**Task to complete**: Which lines in the material below contain the word "Choose"? Return each of those lines in full.

**Excerpted data**:

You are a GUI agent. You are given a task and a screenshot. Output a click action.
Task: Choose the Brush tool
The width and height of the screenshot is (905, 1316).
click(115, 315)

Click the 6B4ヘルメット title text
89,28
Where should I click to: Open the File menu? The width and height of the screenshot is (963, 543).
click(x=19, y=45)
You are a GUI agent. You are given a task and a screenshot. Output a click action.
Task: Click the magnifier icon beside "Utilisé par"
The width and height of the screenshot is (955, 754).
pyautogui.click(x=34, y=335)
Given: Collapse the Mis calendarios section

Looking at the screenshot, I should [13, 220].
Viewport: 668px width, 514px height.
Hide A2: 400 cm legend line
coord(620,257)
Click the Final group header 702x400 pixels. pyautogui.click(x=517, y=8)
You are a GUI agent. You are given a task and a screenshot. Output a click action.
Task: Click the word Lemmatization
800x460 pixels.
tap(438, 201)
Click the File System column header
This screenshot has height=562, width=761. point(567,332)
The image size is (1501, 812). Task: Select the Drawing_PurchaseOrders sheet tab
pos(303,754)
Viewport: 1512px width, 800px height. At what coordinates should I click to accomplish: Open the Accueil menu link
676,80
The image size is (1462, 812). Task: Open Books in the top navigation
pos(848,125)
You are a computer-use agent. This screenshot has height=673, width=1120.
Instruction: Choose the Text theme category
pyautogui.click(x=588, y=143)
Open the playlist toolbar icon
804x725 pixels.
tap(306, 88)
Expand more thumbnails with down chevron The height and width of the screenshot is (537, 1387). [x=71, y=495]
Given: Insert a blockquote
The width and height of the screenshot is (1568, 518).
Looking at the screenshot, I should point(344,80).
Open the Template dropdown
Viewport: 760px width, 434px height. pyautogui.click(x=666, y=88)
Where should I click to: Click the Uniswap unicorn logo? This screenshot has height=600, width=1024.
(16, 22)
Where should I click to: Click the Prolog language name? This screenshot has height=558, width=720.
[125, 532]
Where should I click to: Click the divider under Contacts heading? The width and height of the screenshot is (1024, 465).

**Solution to the problem**:
Task: Choose the Brush tool
Instruction: Choose the Text theme category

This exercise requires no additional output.